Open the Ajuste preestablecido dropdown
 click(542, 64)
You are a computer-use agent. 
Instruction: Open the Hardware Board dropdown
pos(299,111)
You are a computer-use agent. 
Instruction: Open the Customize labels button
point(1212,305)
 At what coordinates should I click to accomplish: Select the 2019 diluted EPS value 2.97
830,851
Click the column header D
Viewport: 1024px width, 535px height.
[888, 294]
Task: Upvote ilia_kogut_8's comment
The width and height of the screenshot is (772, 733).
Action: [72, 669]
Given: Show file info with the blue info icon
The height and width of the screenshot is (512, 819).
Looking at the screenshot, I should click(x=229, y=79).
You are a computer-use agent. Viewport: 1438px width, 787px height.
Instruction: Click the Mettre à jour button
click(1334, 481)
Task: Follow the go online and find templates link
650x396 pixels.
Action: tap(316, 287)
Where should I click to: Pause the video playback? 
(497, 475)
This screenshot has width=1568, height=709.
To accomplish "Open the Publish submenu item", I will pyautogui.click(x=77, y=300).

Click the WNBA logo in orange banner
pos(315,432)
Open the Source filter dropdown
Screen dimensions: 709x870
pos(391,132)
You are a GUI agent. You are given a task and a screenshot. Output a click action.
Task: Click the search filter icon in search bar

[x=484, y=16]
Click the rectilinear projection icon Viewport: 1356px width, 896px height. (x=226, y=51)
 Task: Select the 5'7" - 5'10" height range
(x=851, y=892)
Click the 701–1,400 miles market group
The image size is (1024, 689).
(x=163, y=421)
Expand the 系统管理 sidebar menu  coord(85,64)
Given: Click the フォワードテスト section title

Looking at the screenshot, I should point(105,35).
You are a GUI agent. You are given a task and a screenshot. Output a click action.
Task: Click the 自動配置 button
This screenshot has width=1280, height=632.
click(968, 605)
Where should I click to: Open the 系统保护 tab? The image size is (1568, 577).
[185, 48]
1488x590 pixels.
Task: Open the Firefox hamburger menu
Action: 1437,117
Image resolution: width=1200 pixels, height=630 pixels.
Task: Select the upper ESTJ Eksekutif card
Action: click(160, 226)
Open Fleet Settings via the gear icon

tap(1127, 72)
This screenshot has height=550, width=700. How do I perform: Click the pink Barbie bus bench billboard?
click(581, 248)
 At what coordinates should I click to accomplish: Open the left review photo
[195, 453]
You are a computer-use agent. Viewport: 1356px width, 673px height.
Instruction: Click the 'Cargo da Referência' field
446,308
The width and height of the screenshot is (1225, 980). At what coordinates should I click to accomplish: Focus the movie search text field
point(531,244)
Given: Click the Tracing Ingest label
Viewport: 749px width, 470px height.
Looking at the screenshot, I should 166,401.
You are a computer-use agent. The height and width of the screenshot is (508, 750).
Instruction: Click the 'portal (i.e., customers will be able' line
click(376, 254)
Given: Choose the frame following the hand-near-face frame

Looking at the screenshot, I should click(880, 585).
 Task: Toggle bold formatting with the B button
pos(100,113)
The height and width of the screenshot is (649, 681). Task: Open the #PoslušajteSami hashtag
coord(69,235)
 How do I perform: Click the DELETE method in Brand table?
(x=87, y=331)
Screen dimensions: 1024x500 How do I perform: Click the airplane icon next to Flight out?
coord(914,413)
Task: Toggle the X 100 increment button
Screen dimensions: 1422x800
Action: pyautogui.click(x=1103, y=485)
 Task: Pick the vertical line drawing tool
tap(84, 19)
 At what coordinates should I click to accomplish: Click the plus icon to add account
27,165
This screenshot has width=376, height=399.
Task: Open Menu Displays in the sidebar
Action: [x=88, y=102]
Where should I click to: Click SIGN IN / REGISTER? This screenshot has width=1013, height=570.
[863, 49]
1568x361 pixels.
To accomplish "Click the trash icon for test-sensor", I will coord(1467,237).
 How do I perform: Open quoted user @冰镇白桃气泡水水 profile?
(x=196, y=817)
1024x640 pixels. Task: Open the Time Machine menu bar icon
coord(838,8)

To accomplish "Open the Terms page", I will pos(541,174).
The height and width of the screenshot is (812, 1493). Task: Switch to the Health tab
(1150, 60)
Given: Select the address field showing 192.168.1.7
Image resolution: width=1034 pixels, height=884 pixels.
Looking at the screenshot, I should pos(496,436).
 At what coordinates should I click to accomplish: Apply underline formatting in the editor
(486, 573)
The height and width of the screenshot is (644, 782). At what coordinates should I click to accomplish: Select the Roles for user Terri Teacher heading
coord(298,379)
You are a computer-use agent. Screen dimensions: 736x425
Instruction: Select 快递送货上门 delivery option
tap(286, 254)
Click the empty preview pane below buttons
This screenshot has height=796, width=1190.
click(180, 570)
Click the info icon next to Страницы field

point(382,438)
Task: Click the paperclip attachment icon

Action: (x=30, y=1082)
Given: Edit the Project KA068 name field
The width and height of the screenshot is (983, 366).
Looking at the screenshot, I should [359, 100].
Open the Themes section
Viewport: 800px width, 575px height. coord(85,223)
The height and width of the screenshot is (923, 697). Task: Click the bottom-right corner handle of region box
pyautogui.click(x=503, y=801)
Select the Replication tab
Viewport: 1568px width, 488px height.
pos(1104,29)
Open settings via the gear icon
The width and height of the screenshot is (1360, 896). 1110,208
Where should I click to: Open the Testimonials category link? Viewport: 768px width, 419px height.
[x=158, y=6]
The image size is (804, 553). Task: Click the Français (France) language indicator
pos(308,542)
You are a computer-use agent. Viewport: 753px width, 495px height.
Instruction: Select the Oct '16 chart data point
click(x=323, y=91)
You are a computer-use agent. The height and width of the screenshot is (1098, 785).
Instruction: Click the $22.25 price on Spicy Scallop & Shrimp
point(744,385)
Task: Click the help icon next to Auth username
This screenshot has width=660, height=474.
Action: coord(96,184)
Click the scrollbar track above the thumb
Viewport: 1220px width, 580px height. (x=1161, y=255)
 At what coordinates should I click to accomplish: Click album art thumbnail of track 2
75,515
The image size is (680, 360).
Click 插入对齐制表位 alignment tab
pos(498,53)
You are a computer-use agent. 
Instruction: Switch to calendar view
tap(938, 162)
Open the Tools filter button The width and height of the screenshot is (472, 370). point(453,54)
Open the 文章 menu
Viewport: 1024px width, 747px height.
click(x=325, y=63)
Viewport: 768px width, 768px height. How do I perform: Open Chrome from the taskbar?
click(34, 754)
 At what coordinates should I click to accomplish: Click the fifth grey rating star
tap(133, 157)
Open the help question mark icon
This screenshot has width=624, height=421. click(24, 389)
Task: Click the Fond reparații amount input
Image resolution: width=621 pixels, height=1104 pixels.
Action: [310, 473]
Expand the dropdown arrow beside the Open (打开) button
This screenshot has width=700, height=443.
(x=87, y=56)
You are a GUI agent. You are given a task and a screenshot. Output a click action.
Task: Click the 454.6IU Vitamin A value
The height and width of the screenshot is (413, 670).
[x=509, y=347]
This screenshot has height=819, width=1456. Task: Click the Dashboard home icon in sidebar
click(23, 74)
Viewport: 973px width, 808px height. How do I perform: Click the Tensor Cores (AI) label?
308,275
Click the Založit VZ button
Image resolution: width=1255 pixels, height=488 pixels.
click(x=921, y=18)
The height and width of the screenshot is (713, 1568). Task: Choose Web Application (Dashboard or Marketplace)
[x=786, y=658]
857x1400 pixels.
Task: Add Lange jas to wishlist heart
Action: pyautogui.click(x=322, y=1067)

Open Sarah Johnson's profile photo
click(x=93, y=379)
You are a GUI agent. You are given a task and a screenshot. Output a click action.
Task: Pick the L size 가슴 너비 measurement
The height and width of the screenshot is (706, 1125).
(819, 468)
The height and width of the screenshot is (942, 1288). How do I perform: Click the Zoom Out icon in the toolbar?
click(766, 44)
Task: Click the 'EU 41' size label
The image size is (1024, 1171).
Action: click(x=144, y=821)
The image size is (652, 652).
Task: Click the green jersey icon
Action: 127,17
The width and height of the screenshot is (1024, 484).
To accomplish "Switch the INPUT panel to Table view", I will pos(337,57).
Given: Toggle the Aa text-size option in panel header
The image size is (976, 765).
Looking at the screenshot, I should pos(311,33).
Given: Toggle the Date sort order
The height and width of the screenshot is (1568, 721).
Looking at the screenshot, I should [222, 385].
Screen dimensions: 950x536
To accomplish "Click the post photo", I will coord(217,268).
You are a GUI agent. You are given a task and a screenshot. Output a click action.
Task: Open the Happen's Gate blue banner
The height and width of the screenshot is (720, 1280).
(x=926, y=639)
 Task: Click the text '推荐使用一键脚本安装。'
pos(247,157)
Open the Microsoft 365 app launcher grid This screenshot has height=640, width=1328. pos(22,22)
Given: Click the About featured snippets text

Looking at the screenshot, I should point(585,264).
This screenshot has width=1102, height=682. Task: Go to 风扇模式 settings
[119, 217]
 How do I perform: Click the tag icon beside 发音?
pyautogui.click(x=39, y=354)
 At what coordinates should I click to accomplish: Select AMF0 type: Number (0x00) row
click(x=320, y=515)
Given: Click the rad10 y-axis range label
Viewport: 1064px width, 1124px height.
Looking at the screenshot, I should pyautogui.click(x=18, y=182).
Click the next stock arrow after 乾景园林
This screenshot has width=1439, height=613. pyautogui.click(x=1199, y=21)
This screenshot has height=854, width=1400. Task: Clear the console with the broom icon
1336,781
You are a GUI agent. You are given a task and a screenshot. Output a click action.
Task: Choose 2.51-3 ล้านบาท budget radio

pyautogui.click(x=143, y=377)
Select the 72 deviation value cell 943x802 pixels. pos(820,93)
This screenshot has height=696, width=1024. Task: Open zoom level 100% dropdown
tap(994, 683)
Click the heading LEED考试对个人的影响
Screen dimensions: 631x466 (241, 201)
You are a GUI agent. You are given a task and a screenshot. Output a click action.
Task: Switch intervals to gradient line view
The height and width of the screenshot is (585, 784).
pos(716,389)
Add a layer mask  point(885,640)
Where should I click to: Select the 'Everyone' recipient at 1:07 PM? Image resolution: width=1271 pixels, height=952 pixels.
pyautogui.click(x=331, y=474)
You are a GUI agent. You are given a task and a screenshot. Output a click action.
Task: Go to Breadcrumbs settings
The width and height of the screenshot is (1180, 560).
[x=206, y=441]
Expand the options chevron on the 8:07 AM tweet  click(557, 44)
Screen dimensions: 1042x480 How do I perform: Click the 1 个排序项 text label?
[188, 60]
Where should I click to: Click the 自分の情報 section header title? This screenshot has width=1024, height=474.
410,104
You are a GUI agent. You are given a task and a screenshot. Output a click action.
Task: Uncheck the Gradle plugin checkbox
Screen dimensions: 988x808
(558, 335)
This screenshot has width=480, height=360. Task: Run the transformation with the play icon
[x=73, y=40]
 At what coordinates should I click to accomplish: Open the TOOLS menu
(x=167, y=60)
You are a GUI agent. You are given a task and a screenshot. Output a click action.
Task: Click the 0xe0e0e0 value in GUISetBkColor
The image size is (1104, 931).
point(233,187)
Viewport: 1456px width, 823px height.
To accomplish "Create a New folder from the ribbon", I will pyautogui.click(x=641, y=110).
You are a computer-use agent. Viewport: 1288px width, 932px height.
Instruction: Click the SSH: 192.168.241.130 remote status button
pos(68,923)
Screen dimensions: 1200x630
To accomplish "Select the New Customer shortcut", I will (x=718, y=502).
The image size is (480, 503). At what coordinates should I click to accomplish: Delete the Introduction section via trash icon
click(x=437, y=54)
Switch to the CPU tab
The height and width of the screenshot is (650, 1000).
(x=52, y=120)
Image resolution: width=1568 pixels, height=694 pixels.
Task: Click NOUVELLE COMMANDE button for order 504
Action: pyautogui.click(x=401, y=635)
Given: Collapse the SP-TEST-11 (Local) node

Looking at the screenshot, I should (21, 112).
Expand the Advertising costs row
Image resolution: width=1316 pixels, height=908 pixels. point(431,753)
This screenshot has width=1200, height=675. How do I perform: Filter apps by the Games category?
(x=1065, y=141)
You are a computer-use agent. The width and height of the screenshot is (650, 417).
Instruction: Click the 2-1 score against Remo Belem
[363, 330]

**EXERCISE DETAILS:** Using the entries above, give back exactly the line containing "Task: Pick the L size 가슴 너비 measurement", the line containing "Task: Click the 'EU 41' size label", and every line between them, and nothing else.

**OUTPUT FOR THIS EXERCISE:**
Task: Pick the L size 가슴 너비 measurement
The height and width of the screenshot is (706, 1125).
(819, 468)
The height and width of the screenshot is (942, 1288). How do I perform: Click the Zoom Out icon in the toolbar?
click(766, 44)
Task: Click the 'EU 41' size label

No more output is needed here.